The Muppet performers have a long legacy of staying with the characters over films, series, commercials, and shorts. Barretta’s going on 30 years, while Dave Goelz — who still performs Gonzo and Boober Fraggle, amongst others — has logged 45 years of Muppet miles. Barretta says their tight-knit community of performers is key in retaining Henson’s spirit throughout. 

“I think I learned through them a sense of who Jim was, even though I never got to work with him,” he explains. “I met him twice, but it's really what he passed on to all these other performers that you fit in that group. I've been fortunate in that I've learned a lot from each and how they approach things, but it all has the same root to it. And I think that's Jim's heart.”

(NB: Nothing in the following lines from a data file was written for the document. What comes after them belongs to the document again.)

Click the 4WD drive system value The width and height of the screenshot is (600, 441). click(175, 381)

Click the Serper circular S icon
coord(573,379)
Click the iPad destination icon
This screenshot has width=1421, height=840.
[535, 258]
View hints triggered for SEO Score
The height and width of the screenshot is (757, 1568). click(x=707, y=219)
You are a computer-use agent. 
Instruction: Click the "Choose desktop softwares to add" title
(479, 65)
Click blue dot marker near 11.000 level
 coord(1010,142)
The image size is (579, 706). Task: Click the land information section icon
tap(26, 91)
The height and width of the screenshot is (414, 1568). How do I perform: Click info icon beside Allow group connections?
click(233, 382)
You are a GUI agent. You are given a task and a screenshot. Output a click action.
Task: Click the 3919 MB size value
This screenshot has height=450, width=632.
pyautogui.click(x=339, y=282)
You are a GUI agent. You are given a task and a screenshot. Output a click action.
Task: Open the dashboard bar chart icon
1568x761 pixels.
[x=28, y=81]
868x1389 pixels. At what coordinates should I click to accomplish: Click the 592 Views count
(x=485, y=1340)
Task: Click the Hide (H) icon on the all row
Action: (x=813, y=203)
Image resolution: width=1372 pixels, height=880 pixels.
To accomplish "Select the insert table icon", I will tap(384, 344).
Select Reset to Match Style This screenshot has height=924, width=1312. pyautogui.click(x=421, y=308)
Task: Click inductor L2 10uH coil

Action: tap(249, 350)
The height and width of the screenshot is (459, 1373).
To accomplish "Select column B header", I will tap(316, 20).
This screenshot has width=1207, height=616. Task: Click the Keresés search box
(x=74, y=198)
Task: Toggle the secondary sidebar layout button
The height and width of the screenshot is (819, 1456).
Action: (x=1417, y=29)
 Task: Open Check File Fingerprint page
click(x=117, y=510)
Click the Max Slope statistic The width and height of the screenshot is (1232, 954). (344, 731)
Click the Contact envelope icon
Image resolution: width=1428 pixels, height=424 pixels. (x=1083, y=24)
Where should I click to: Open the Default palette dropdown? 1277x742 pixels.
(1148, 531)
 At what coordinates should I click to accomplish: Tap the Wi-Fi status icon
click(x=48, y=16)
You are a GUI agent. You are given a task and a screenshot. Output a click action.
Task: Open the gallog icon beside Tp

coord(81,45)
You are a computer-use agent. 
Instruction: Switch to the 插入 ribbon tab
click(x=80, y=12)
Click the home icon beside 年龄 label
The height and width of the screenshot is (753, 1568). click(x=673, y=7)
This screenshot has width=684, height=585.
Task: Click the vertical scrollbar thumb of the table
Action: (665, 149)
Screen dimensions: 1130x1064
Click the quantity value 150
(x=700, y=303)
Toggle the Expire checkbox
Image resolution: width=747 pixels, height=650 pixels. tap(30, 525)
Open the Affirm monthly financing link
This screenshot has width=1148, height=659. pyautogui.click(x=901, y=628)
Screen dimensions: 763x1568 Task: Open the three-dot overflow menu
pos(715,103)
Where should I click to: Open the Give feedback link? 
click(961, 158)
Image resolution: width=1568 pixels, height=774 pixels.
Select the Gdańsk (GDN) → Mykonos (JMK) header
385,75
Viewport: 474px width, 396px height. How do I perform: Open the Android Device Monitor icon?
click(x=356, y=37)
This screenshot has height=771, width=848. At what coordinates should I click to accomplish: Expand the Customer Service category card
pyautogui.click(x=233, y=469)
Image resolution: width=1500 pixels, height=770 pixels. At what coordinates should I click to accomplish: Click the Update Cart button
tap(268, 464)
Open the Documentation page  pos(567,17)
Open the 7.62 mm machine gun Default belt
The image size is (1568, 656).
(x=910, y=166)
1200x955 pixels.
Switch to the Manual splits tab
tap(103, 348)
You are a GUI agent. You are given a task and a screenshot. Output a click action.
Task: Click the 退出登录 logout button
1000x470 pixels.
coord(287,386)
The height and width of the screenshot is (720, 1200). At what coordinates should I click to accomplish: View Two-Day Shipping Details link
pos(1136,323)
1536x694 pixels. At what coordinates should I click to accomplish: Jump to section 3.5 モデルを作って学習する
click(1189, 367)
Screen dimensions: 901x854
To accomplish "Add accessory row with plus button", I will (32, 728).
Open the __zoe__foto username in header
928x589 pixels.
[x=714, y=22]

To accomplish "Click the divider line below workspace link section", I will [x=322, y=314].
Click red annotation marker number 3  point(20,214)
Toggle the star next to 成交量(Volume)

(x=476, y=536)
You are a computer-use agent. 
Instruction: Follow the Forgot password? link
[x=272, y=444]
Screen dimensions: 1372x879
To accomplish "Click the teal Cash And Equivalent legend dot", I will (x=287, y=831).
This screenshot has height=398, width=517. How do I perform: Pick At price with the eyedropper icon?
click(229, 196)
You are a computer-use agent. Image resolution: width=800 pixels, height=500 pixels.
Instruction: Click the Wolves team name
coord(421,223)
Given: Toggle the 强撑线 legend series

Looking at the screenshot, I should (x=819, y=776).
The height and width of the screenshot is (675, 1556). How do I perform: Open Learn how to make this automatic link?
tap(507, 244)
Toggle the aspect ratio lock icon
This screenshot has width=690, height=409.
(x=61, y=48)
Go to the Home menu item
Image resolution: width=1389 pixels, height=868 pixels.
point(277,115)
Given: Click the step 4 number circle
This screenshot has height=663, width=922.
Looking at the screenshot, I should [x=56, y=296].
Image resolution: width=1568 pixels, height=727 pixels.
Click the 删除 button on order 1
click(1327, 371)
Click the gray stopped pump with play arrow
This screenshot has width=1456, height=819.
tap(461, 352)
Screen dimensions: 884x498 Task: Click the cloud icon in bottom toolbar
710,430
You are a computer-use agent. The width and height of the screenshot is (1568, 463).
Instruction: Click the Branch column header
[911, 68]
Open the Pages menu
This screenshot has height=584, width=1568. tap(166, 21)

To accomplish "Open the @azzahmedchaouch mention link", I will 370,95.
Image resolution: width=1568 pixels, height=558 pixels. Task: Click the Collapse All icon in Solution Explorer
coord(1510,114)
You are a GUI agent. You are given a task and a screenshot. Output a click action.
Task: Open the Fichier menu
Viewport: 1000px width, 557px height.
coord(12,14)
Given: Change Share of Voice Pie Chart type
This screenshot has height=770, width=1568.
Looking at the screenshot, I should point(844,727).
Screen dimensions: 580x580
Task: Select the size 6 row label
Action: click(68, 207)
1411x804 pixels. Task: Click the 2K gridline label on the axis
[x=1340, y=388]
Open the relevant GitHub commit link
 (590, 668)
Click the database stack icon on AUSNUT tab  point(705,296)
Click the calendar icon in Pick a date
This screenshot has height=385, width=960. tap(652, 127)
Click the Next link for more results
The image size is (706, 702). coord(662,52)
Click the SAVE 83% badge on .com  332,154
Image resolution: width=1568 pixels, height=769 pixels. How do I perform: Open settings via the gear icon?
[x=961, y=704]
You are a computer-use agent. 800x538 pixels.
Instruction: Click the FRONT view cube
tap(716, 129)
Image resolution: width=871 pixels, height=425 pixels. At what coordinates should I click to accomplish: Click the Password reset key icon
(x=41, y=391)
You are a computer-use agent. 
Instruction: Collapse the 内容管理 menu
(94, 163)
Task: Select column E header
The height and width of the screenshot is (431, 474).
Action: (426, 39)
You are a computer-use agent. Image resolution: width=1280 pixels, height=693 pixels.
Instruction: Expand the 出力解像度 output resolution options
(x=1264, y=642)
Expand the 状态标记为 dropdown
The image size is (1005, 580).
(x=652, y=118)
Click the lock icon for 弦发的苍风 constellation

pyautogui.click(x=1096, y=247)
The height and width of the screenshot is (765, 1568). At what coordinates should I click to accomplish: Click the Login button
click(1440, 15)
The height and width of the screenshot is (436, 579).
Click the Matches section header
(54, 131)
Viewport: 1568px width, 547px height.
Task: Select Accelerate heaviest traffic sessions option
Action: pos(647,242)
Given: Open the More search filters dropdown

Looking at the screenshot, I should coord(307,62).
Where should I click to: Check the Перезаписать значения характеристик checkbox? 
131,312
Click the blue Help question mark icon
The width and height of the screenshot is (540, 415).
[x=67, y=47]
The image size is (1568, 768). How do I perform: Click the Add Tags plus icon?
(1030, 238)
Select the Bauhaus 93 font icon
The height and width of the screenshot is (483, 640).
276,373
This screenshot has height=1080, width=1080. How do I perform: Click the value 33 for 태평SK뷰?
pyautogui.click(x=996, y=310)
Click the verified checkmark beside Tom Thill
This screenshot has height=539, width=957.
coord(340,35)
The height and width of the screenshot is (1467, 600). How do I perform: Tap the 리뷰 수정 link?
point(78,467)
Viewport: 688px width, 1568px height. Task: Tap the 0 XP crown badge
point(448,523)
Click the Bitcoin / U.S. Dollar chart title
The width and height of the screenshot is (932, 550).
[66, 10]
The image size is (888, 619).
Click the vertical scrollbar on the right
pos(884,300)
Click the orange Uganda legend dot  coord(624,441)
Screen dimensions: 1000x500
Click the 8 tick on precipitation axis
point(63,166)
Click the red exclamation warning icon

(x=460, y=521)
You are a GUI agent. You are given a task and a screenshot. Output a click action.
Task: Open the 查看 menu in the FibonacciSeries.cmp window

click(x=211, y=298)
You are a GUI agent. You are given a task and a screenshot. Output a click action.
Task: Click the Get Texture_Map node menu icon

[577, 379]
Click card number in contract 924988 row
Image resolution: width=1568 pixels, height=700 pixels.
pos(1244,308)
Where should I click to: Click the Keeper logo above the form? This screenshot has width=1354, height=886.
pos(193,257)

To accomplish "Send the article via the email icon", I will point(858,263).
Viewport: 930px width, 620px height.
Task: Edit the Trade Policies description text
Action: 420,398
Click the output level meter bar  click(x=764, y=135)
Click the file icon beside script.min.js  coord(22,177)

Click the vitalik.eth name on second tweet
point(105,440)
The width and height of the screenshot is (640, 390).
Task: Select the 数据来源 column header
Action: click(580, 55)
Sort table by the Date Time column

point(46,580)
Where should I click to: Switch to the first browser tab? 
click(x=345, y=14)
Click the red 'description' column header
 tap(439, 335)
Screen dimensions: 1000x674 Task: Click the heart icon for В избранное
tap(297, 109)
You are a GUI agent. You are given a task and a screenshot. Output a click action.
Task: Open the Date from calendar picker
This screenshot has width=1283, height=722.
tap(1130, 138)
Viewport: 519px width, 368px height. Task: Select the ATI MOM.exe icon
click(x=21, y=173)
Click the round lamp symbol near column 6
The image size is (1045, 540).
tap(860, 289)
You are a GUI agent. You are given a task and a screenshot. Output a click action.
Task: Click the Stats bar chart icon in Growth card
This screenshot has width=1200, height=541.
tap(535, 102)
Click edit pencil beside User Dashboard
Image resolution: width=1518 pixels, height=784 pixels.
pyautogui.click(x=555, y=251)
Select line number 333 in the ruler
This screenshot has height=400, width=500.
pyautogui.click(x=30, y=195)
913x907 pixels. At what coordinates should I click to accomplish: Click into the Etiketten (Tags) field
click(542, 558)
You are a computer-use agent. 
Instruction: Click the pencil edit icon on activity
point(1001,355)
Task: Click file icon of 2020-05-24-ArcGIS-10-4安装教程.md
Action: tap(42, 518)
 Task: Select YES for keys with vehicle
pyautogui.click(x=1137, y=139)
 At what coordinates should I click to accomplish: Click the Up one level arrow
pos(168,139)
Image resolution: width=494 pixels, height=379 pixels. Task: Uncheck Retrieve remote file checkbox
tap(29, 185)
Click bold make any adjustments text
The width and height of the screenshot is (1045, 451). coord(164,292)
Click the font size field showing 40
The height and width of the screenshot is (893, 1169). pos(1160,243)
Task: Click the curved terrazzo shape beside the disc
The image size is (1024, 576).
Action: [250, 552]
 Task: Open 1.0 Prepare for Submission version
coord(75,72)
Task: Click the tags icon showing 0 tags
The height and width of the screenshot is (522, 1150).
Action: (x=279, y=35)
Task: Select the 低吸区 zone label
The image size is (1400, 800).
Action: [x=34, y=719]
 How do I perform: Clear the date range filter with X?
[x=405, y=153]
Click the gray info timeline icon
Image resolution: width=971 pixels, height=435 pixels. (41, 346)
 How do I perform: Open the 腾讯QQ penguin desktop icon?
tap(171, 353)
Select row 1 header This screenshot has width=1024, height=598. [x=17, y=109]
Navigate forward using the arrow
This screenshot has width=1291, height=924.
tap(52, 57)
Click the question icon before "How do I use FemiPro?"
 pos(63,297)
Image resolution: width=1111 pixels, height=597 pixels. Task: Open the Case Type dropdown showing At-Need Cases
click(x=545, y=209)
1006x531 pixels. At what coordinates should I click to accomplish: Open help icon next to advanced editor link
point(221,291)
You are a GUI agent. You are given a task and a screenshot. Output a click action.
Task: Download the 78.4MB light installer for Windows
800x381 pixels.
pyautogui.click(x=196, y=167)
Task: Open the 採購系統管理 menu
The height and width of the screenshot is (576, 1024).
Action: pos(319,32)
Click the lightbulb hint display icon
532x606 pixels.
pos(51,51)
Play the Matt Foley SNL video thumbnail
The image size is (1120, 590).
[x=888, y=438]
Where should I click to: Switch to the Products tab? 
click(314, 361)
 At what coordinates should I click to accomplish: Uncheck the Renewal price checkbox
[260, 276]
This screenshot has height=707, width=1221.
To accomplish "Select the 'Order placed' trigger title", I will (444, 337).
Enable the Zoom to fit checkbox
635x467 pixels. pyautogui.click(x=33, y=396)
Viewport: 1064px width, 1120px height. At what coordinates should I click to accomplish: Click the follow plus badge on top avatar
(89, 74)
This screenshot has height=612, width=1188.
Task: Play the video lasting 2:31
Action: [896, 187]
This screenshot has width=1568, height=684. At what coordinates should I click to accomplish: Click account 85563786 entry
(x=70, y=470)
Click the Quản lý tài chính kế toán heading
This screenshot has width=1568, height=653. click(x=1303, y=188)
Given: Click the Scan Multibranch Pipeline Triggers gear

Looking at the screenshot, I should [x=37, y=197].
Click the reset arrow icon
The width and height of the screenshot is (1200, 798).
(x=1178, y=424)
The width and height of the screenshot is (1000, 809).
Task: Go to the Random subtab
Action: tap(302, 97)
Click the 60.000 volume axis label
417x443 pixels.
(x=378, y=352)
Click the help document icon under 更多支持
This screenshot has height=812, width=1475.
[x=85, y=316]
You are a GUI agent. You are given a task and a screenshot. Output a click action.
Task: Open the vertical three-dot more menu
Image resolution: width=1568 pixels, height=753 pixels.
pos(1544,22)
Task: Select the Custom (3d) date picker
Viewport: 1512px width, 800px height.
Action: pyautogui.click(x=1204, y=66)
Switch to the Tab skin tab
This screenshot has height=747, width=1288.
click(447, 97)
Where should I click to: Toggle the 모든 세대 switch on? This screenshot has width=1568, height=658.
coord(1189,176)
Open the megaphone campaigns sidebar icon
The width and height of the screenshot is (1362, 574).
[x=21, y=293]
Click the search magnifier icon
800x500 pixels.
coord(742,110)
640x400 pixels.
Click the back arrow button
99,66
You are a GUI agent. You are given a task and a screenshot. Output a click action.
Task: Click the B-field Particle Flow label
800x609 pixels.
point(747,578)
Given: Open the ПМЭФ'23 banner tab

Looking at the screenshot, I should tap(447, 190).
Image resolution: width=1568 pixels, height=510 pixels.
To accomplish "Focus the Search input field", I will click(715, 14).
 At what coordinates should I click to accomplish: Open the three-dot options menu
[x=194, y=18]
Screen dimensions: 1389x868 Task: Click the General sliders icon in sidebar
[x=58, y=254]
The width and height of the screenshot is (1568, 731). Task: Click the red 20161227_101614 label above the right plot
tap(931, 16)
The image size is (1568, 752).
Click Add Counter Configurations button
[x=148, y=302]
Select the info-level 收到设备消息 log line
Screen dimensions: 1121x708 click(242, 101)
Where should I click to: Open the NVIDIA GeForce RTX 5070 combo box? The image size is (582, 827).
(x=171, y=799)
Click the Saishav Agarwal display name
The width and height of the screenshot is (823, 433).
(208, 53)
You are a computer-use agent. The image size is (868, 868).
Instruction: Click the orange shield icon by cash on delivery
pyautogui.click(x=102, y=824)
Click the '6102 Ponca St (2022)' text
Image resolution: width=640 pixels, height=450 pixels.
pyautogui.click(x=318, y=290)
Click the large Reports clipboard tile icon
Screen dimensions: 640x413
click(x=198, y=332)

Barretta says they made sure Jim's heart was infused in Muppets Now, along with the sense of fun that comes with their unscripted approach to the show. “I think the atmosphere of play and that all ideas and suggestions are valuable and valid was something that Jim loved to do as well,” he says. “[Jim] was open to any good idea. So, I really wanted [this] to be a very collaborative experience between the writers and the directors and the performers and the Muppet studio folks who were coming in, just making it feel very collaborative. And so, when people feel like we're moving into a 'new era' now — whatever that means — and that this is a 'new way,' I just think if you stay true to who the characters are, then the characters grow themselves, as we do. They're always growing and changing, but there's a little path that we all walk along that we know when you go too far and when you don't.”

Muppets Now Swedish Chef

Barretta says he’s very proud of what they’ve put forth in Muppets Now, and that the show is arriving at a time when everyone around the globe really needs what the Muppets have always provided so masterfully: lightness, fun, and wit.  

Asked to pick favorites, he offers, “Well, my favorite new character is Joe the lawyer. And I'm going to say that there are some really great moments in the 'Mup Close and Personal' segments. But it is hard to pick because, to be perfectly honest, there are some of the shows that, let's say we did four to six segments of each segment, so maybe my second one of the 'Okey Dokey Kookin'' is not my favorite, but I love a few things that happened in that one. So it's a mixed bag of all kinds of crazy, silly things that happen. And I think they each have a lot of fun in them. We’re all just so stupid... the good stupid.”